Give the data again exactly as it is written.

=== Begin Enclosure ===

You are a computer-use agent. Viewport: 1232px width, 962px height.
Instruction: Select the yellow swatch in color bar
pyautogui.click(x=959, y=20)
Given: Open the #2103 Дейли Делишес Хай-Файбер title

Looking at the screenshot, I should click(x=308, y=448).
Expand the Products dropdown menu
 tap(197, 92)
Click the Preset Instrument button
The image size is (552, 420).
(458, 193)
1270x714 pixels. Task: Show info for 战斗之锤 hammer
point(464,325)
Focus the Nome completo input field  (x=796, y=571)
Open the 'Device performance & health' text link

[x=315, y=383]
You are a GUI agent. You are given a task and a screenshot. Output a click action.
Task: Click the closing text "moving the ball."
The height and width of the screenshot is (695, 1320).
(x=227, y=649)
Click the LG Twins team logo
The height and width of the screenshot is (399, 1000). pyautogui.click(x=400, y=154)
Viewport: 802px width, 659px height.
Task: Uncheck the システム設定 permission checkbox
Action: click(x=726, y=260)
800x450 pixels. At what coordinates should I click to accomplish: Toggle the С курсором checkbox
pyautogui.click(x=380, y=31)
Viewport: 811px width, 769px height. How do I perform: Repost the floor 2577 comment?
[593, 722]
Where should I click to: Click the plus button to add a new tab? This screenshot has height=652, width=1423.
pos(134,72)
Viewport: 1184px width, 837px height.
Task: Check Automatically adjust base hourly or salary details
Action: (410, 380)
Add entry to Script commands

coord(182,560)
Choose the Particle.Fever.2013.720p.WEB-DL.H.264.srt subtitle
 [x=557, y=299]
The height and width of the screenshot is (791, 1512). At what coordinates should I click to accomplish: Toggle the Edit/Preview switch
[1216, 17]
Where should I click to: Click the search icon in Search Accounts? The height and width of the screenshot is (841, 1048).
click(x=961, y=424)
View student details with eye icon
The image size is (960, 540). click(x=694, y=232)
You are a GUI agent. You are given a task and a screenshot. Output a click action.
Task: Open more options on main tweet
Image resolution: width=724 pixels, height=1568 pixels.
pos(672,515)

=== End Enclosure ===

** COMPLETED TASK **
You are a computer-use agent. Viewport: 1232px width, 962px height.
Instruction: Select the yellow swatch in color bar
pyautogui.click(x=959, y=20)
Given: Open the #2103 Дейли Делишес Хай-Файбер title

Looking at the screenshot, I should click(x=308, y=448).
Expand the Products dropdown menu
 tap(197, 92)
Click the Preset Instrument button
The image size is (552, 420).
(458, 193)
1270x714 pixels. Task: Show info for 战斗之锤 hammer
point(464,325)
Focus the Nome completo input field  (x=796, y=571)
Open the 'Device performance & health' text link

[x=315, y=383]
You are a GUI agent. You are given a task and a screenshot. Output a click action.
Task: Click the closing text "moving the ball."
The height and width of the screenshot is (695, 1320).
(x=227, y=649)
Click the LG Twins team logo
The height and width of the screenshot is (399, 1000). pyautogui.click(x=400, y=154)
Viewport: 802px width, 659px height.
Task: Uncheck the システム設定 permission checkbox
Action: click(x=726, y=260)
800x450 pixels. At what coordinates should I click to accomplish: Toggle the С курсором checkbox
pyautogui.click(x=380, y=31)
Viewport: 811px width, 769px height. How do I perform: Repost the floor 2577 comment?
[593, 722]
Where should I click to: Click the plus button to add a new tab? This screenshot has height=652, width=1423.
pos(134,72)
Viewport: 1184px width, 837px height.
Task: Check Automatically adjust base hourly or salary details
Action: (410, 380)
Add entry to Script commands

coord(182,560)
Choose the Particle.Fever.2013.720p.WEB-DL.H.264.srt subtitle
 [x=557, y=299]
The height and width of the screenshot is (791, 1512). At what coordinates should I click to accomplish: Toggle the Edit/Preview switch
[1216, 17]
Where should I click to: Click the search icon in Search Accounts? The height and width of the screenshot is (841, 1048).
click(x=961, y=424)
View student details with eye icon
The image size is (960, 540). click(x=694, y=232)
You are a GUI agent. You are given a task and a screenshot. Output a click action.
Task: Open more options on main tweet
Image resolution: width=724 pixels, height=1568 pixels.
pos(672,515)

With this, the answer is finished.